You Got Me Feelin’ Alright

Consider Mr Pickett in 1968.

This was always my favorite Wilson Pickett song. It’s been awhile, but I think this is one of those songs I can play on all the power trio instruments, and sing. It’s just a laundry list, as we used to call such lyrics; you can make up any lyrics you can’t remember, really. It’s not a complicated piece of business.

Look at what’s going on there. It’s pandaemonium, and it’s very, very, real.

Now, that sort of frenzy is copied at all sorts of performances nowadays, and it’s a total and utter fraud. Mildewed old rock stars are like Fortune 500 companies, and they travel around like combination software salesmen/haemophiliac princes. There’s a checklist of enthusiasms they and the audience run through that is as stilted and effete as any opera crowd ever was. I can hear Mick Jagger going through the list in his head now: OK, Bic lighters (did we get a cut of those?), leave stage for 1.5 minutes, return to applause, focus group says play Angie as encore to push Zune sales, point to spot in audience where person might be, leave stage, drink Evian, wait 2.5 minutes, do Satisfaction as tie-in for Zune rollout, smile towards left boom camera for Radio Shack spot or we don’t get the royalty on the frisbee/remote control knock-off giveaway. When Keith stubs out the cigarette, that means the plane is ready and we can screw.

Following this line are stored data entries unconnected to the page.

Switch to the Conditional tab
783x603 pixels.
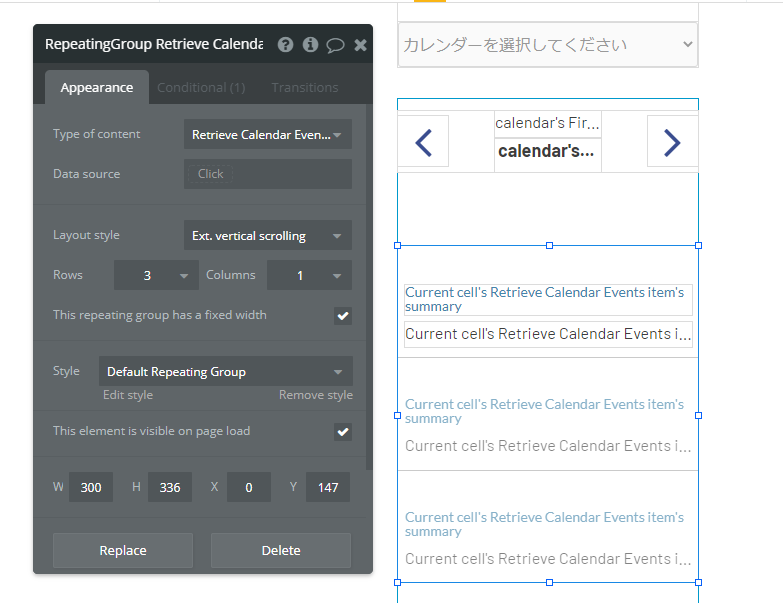(201, 88)
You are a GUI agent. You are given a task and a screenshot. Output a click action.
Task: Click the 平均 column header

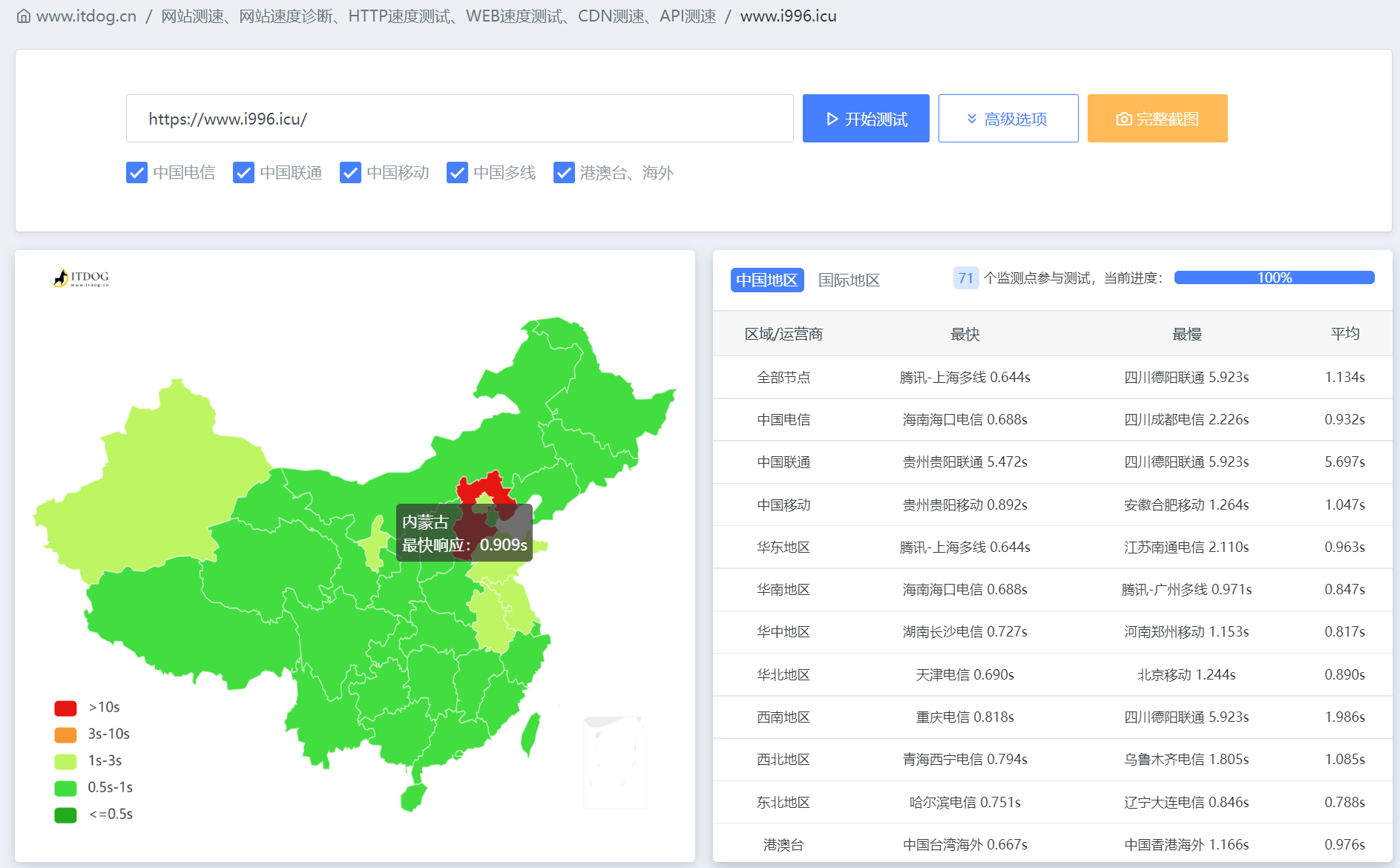[x=1344, y=334]
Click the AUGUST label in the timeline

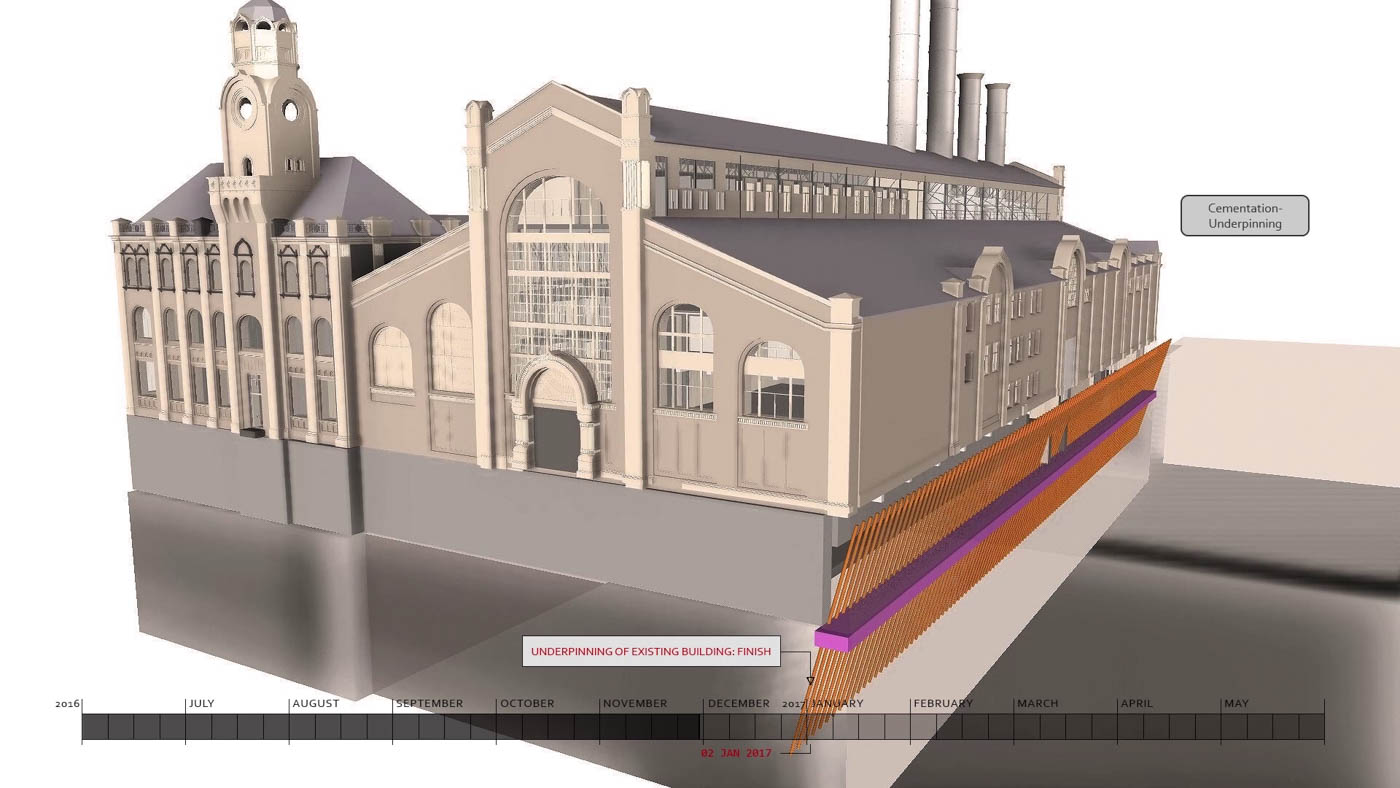pos(316,703)
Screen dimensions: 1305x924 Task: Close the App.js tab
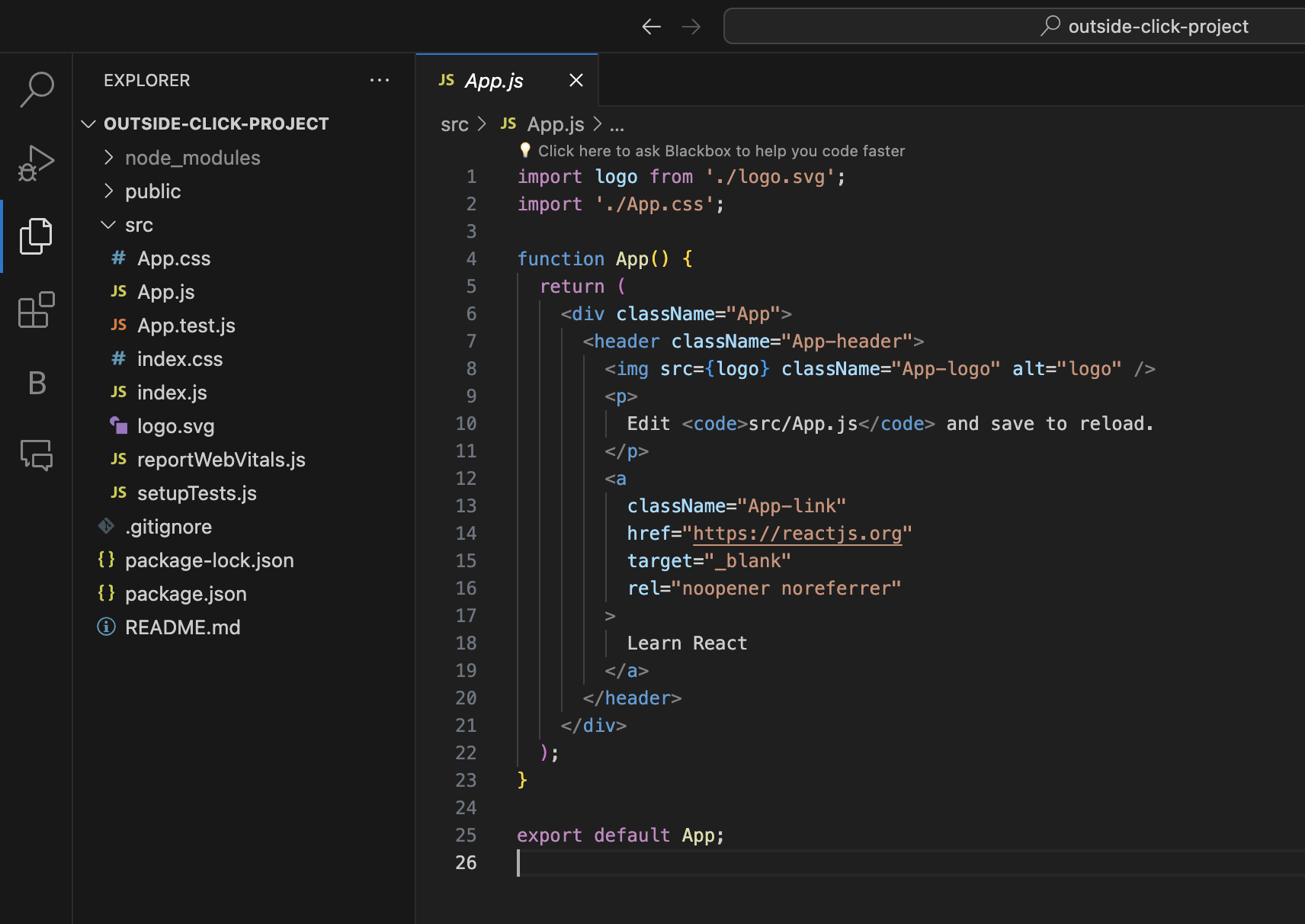coord(576,81)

Let me clue you in on something. In the Wilson Pickett video, when the woman in the To Sir With Love jumper and the legs the cameraman gets interested in –a lot– whispers in Wilson’s ear while he’s trying to sing, she’s not running down his stock portfolio or giving him directions to the nearest wi-fi zone so he can check his e-mail to see if his Bentley is out of the shop or asking him if he’ll sign an autograph she can sell on e*bay tomorrow.

Every town he goes in, indeed.

I’ve rarely succumbed to that sort of reckless abandon as an audience member after I started performing. I don’t know how to act in an audience, really, as once you face the other way in an entertainment venue, you always feel a little funny facing the way the audience faces again. But the musicians on the stage are the ones who should be in control, really; it’s the audience that should get wild. I see Donald Dunn playing the bass there, maybe the most ubiquitous bass player after Motown’s James Jamerson, and he keeps banging out that cascading hypnotic riff over and over, and lets Wilson surf on the top of his wave. They all let the madness crash up against them like flotsam at a shipwreck, but they know they must keep going. You have to keep stoking the furnace, you can’t stop to warm your hands.

They’re in control. Of the uncontrollable. That wild scene was very real, and it’s gone now– because the context of being straitlaced all day long, all week, then letting your hair down on Friday has been diluted quite a bit. We’re all rock stars all the time now.

I was born too late for Wilson Pickett in his prime. But that wild scene captured on the video lasted for decades. I watched it recede during the 1980s, as the population aged and the clubs emptied out. Such things are bound to either pass or become a staid predictable industry.

I’m a little sad for those still younger than I, that never rode that musical bike without a helmet even once.